*Task statement*
In the listing, starting with the line with "Viewport: 478px width, 562px height." and going on through the line with "coord(503,805)", swap "GUI agent" for "desktop agent" and give those lines back with nothing else changed.

*Working data*
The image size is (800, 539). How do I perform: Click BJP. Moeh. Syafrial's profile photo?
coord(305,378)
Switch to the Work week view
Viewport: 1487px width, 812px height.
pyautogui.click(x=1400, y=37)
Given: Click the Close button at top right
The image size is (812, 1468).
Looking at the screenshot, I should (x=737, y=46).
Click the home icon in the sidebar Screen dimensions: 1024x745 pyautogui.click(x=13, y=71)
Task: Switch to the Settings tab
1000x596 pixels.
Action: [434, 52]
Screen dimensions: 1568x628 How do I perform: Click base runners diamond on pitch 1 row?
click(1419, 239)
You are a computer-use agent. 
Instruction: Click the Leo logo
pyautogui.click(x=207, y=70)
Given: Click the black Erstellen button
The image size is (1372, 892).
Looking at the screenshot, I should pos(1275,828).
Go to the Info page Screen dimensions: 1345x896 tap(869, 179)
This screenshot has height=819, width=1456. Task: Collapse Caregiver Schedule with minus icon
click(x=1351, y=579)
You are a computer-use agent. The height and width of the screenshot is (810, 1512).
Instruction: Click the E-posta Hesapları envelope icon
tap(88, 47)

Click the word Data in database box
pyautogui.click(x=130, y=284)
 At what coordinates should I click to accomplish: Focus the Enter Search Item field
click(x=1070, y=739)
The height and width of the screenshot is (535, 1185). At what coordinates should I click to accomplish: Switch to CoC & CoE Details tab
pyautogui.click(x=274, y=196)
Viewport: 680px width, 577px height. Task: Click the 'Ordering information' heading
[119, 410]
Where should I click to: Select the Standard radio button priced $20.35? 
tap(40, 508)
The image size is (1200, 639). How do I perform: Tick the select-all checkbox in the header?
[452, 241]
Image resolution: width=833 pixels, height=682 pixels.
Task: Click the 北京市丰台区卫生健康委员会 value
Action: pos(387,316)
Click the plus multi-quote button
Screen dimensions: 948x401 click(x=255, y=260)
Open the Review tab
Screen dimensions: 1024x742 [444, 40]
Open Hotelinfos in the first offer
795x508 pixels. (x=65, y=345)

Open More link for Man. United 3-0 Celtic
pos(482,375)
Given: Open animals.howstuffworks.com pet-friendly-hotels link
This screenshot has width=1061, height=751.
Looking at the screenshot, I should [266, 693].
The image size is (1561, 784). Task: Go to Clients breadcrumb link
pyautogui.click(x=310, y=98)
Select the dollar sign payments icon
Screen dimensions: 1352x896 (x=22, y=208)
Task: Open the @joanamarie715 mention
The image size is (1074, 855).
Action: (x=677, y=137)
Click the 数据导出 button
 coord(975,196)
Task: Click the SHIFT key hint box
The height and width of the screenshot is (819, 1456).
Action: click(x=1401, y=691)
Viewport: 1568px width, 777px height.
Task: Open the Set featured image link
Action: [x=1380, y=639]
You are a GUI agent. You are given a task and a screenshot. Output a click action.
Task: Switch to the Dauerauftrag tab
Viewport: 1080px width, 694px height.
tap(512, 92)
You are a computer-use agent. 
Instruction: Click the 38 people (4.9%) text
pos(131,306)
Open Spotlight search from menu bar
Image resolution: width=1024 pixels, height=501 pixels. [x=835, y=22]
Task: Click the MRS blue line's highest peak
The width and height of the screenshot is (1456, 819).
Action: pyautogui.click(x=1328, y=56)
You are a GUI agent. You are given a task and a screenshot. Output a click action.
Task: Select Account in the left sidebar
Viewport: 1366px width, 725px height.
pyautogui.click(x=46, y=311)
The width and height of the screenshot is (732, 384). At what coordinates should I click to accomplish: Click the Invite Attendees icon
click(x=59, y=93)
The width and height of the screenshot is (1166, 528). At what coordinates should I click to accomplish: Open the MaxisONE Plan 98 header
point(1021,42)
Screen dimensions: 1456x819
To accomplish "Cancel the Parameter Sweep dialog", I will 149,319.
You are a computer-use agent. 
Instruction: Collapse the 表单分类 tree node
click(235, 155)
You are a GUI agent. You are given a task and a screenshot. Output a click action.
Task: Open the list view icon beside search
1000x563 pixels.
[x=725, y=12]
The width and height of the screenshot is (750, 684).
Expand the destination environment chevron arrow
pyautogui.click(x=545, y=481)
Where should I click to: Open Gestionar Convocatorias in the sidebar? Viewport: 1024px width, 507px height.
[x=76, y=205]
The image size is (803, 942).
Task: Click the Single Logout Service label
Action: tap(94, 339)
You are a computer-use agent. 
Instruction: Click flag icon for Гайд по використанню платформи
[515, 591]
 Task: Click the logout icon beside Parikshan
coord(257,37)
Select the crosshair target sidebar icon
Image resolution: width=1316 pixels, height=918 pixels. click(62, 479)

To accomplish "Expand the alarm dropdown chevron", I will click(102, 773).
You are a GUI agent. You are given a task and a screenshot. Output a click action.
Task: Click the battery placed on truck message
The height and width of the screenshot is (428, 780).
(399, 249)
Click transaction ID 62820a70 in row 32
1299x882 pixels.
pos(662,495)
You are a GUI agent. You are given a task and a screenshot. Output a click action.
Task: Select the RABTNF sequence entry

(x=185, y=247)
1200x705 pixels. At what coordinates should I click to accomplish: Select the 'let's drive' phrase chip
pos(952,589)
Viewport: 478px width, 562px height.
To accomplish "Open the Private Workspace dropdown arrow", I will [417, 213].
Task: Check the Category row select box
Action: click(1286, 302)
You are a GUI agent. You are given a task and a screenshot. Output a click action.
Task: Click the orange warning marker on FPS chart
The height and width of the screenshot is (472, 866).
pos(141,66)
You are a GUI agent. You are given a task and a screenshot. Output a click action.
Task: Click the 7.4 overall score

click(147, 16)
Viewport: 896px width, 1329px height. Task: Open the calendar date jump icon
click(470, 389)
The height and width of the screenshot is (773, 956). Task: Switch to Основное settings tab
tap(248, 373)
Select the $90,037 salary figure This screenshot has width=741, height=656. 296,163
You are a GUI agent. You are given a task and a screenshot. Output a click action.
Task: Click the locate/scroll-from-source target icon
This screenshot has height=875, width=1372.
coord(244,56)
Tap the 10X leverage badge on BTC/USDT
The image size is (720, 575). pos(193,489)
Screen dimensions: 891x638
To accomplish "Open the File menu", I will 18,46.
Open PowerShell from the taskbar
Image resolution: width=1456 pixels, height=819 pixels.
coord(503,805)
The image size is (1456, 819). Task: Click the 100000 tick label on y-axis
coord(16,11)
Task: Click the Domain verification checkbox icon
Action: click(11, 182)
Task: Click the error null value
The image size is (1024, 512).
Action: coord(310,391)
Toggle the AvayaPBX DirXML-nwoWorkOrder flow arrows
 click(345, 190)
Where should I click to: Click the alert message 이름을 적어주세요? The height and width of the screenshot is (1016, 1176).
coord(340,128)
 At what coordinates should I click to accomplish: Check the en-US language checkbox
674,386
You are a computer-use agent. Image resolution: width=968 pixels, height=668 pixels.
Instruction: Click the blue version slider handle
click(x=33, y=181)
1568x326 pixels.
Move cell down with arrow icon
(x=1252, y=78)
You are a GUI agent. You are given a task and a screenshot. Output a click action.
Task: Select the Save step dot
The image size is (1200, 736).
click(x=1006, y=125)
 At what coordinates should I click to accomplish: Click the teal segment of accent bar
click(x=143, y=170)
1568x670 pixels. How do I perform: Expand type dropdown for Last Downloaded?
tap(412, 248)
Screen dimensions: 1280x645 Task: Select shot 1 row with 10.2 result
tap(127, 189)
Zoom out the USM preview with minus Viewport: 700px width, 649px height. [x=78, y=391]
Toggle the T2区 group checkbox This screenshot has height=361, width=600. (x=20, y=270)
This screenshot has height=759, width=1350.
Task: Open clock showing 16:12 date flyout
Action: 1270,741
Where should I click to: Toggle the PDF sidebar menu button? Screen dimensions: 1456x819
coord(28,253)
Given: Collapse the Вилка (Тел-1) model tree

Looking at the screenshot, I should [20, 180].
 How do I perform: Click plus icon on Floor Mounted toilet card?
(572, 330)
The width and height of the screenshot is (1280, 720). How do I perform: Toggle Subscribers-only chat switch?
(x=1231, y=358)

*Expected output*
Viewport: 478px width, 562px height.
To accomplish "Open the Private Workspace dropdown arrow", I will [417, 213].
Task: Check the Category row select box
Action: click(1286, 302)
You are a desktop agent. You are given a task and a screenshot. Output a click action.
Task: Click the orange warning marker on FPS chart
The height and width of the screenshot is (472, 866).
pos(141,66)
You are a desktop agent. You are given a task and a screenshot. Output a click action.
Task: Click the 7.4 overall score

click(147, 16)
Viewport: 896px width, 1329px height. Task: Open the calendar date jump icon
click(470, 389)
The height and width of the screenshot is (773, 956). Task: Switch to Основное settings tab
tap(248, 373)
Select the $90,037 salary figure This screenshot has width=741, height=656. 296,163
You are a desktop agent. You are given a task and a screenshot. Output a click action.
Task: Click the locate/scroll-from-source target icon
This screenshot has height=875, width=1372.
coord(244,56)
Tap the 10X leverage badge on BTC/USDT
The image size is (720, 575). pos(193,489)
Screen dimensions: 891x638
To accomplish "Open the File menu", I will 18,46.
Open PowerShell from the taskbar
Image resolution: width=1456 pixels, height=819 pixels.
coord(503,805)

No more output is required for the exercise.